Saturday, December 12, 2020

The Pryce of Heaven: Blackbody (Part II)

The beacon was live, but for only less than an hour. It went dormant after that, which suggests something happened to Lowell. Oh well, Jupiter figured. There was a reason they chose him for the task. If he was killed permanently, it would have no great impact on the timeline, and it’s not like he was ever a great person anyway. He did his job, and now it’s time to move on to the next phase. They’re standing at the Nexus annex on Earth, waiting for the technician to integrate the machine into their ship, which is too large to fit inside  the Nexus proper.
“Why are we in this other timeline?” Tetra asks.
“It’s not another timeline,” Téa explains. “It’s another reality. It runs parallel to our reality.”
“Yes,” Missy adds. “Other timelines technically take place in the past.

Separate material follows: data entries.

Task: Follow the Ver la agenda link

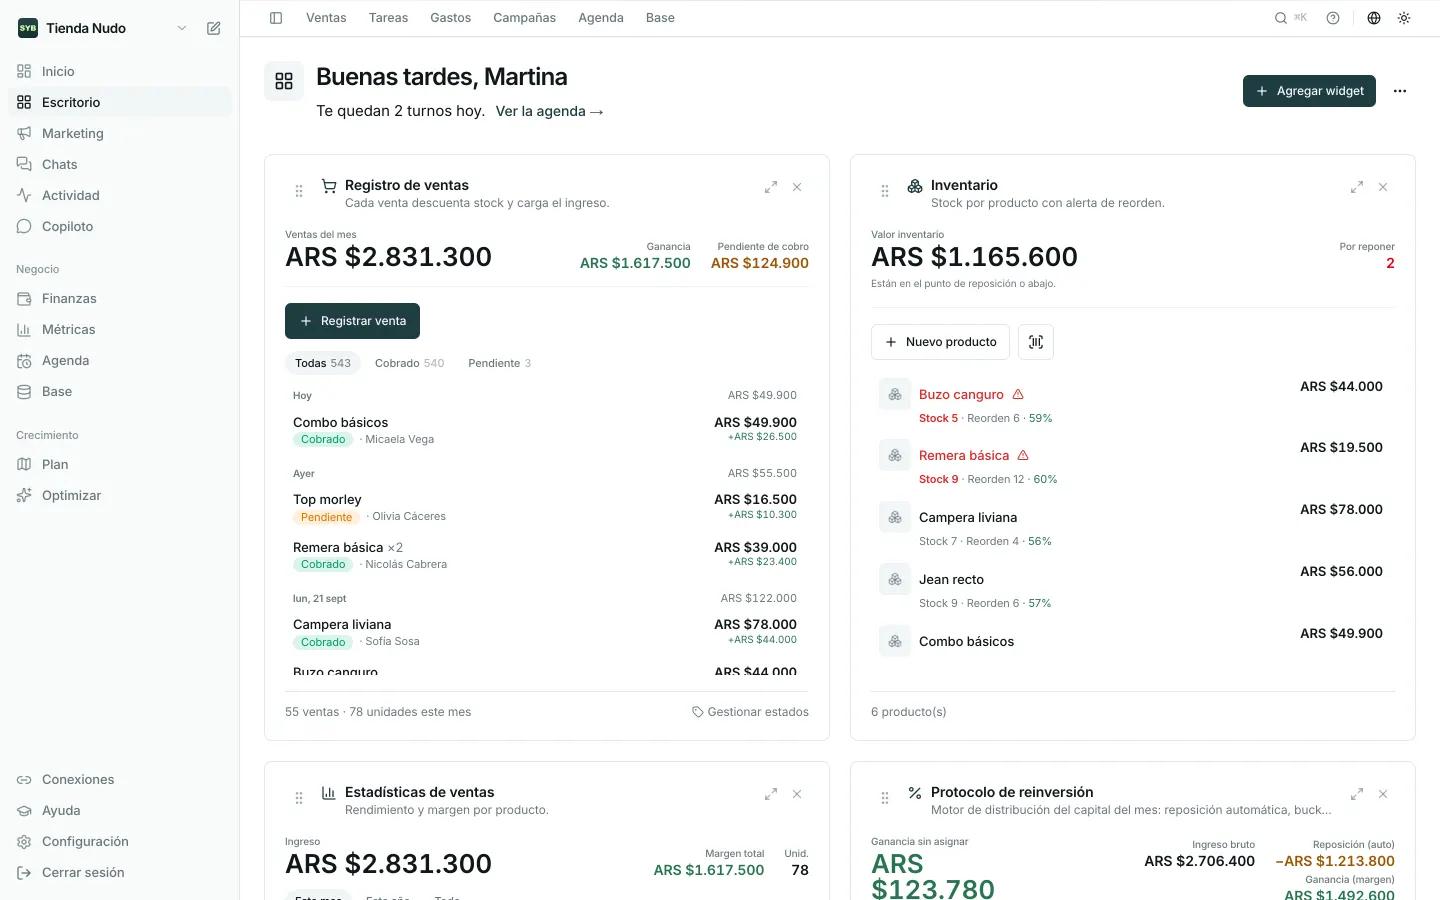Action: click(550, 111)
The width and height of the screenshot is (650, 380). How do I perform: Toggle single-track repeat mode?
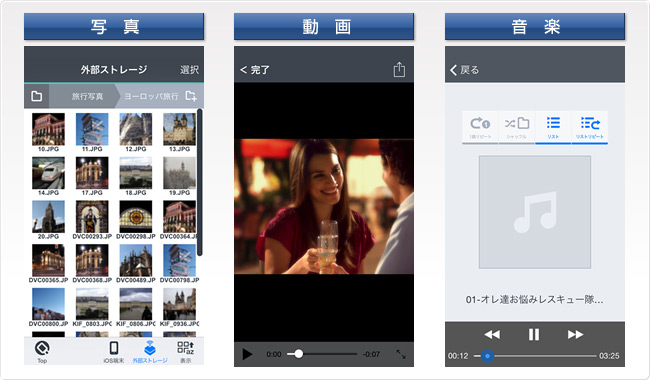(x=480, y=128)
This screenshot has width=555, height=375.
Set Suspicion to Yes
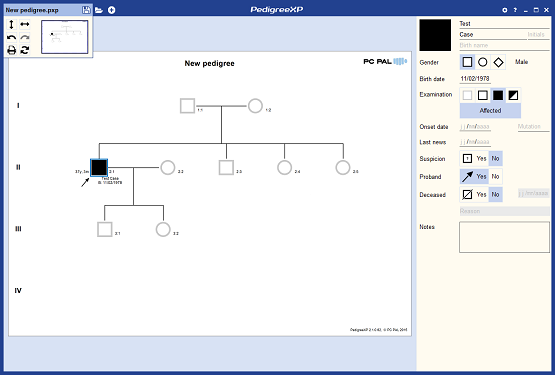click(481, 159)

When you go back in time, you don’t actually go backwards. What you do is bring the past conditions up to your present, and continue forward from there. You’re always moving forward.”
“I brought you to the Parallel,” Jupiter begins, “because I have the power to do so, and it’s kind of our one advantage. We will travel to the point in the galaxy where I picked up Lowell’s beacon, and then send us through a transition window back to the main sequence, so he doesn’t see us coming.”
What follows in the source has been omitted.